2008年は、世界チャンピオン同士が戦う王座統一戦のほかに、下の階級から上がってきたスーパースターが複数階級制覇に挑戦した試合、スーパースター同士のノンタイトル戦など、注目度の高い試合が多かったため、いつも以上に印象に残っているのかもしれませんね。それでは、ラッパきよしが選ぶ「2008年衝撃の試合トップ10」です。
2008年衝撃の試合トップ10
2008年、最も大きな衝撃を与えたのはアジアの英雄、マニー・パッキャオでしょう。第1位にランクしているオスカー・デラホーヤを破った試合は21世紀最大の衝撃でした。試合前、マニー・パッキャオに対する声援のほうがオスカー・デラホーヤに対する声援よりも大きく、「誰が今後のボクシング界を背負うのか」が明確になった試合でしたね。

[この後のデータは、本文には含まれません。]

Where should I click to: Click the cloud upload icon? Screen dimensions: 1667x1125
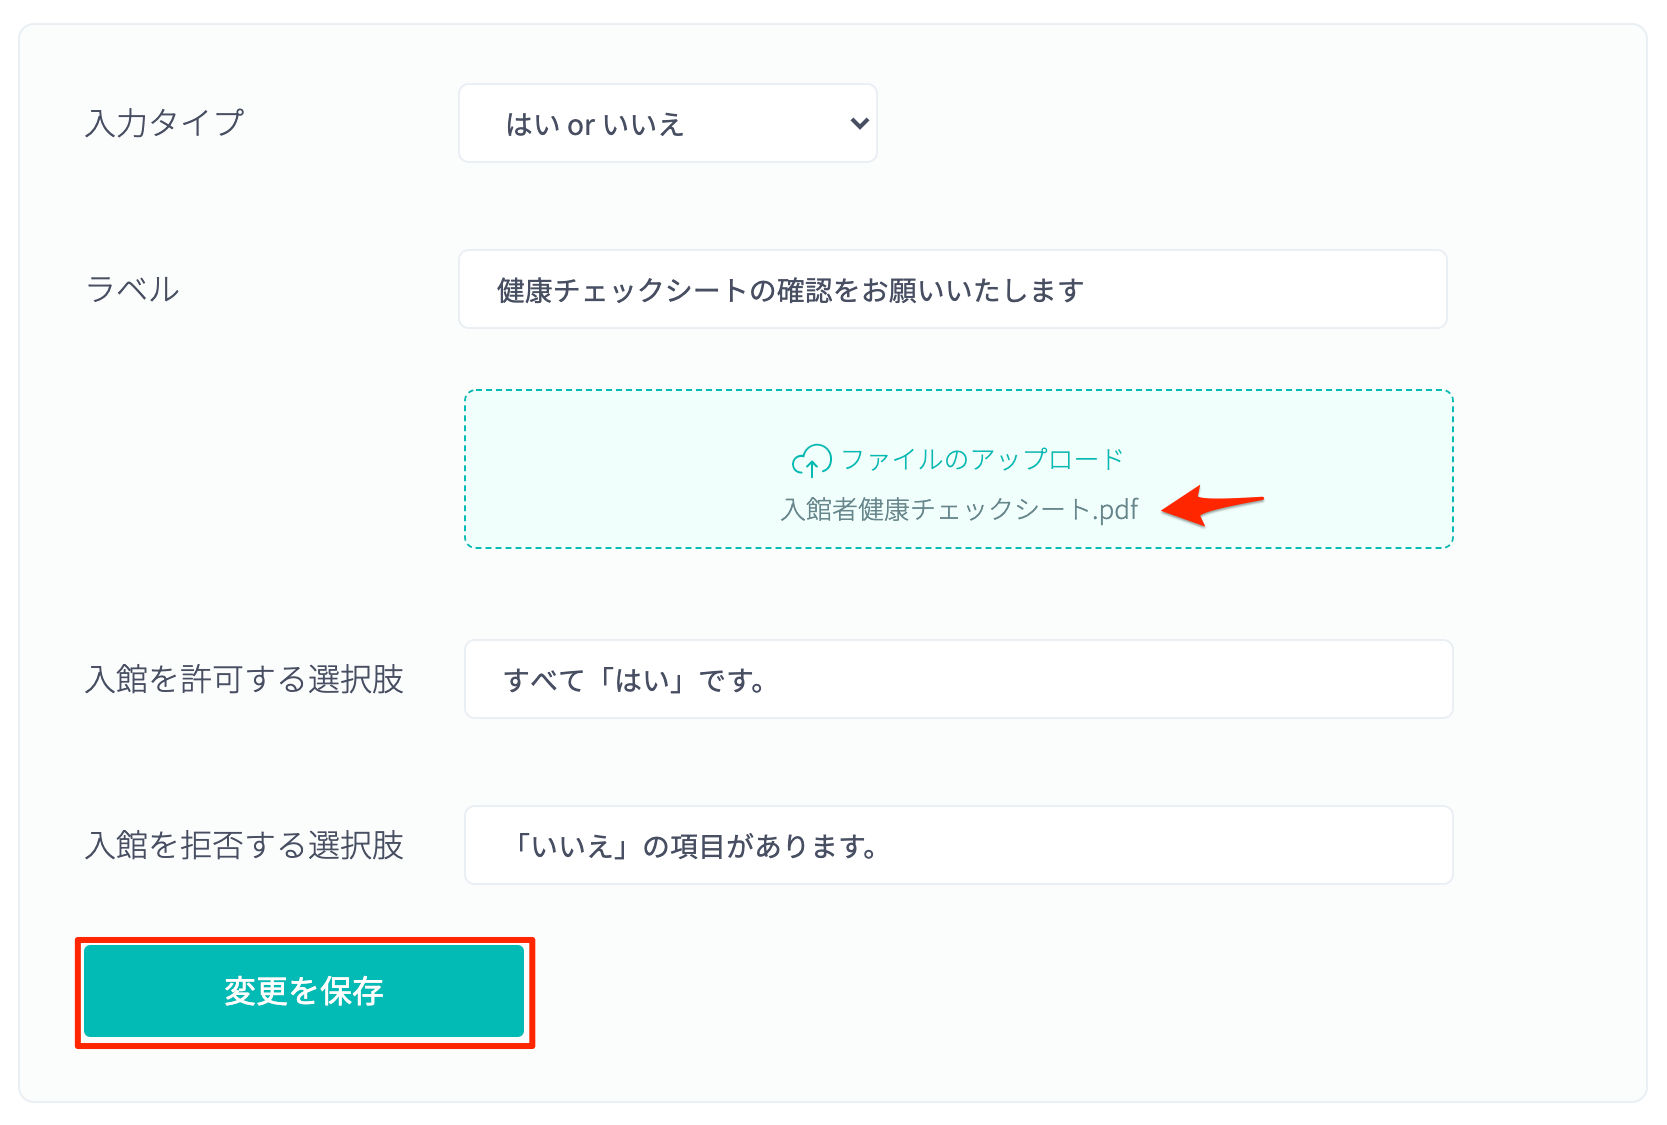pyautogui.click(x=811, y=460)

「今後のボクシング界を背負う」と言えば、「アメリカの新三羽ガラス」、ケリー・パブリック、ポール・ウィリアムス、チャド・ドーソンは完全に明暗が分かれた1年でした。管理人の中で最も評価が低かったチャド・ドーソンが全勝を守り、「オスカー・デラホーヤの後継者」となるはずだったケリー・パブリックと、「ウェルター級で勝てるボクサーはいないんじゃないかな?」と最も評価が高かったポール・ウィリアムスが初黒星を喫してしまう予想外の展開。
第8位にランクしたアントニオ・ターバー戦を観るまで、チャド・ドーソンの実力に疑問符を付けていた管理人ですが、アントニオ・ターバー戦は才能をいかんなく発揮しました。フットワークと右ジャブのスピードが、これまでの試合とは比べものにならないほど速かったですね。ギアを2、3段階アップした感じです。しかも、長身のサウスポー。その気になれば、ライトヘビー級すべてのタイトルを統一できると思いますよ。
「サウスポー」と言えば、9位にランクしたクリスチャン・ミハレスとビック・ダルチニャンの3団体統一世界スーパーフライ級タイトルマッチは衝撃的でした。「強さ」が「技術」を上回った結末でしたね。「強さ」という意味では、第3位にランクしたビタリ・クリチコ、第4位にランクしたファン・マヌエル・ロペス、第7位にランクしたアルツール・アブラハムもボクシング界に大きな衝撃を与えました。
特に、ビタリ・クリチコは4年ぶりの復帰で、ヘビー級で最も危険なパンチを持つサミュエル・ピーターを相手に一方的なTKO勝ち。「普段、何食べているんだろう?」とアホな質問が浮かんでしまうほど強いです。減量苦がないヘビー級では、ブランクはあまり関係ないのかもしれませんね。むしろ、「ブランクを作ってでも、ケガやダメージの蓄積から解放されたほうが、本来のパフォーマンスを発揮できるのかな」と考えされられた試合でした。
ビタリ・クリチコが重量級の「KOキング」なら、ファン・マヌエル・ロペスは軽量級、アルツール・アブラハムは中量級の「KOキング」です。どちらも衝撃的なKOをみせてくれるボクサーで、一瞬たりとも目が離せない緊張感がたまりませんね。2009年も3人の「KOキング」に注目ですよ。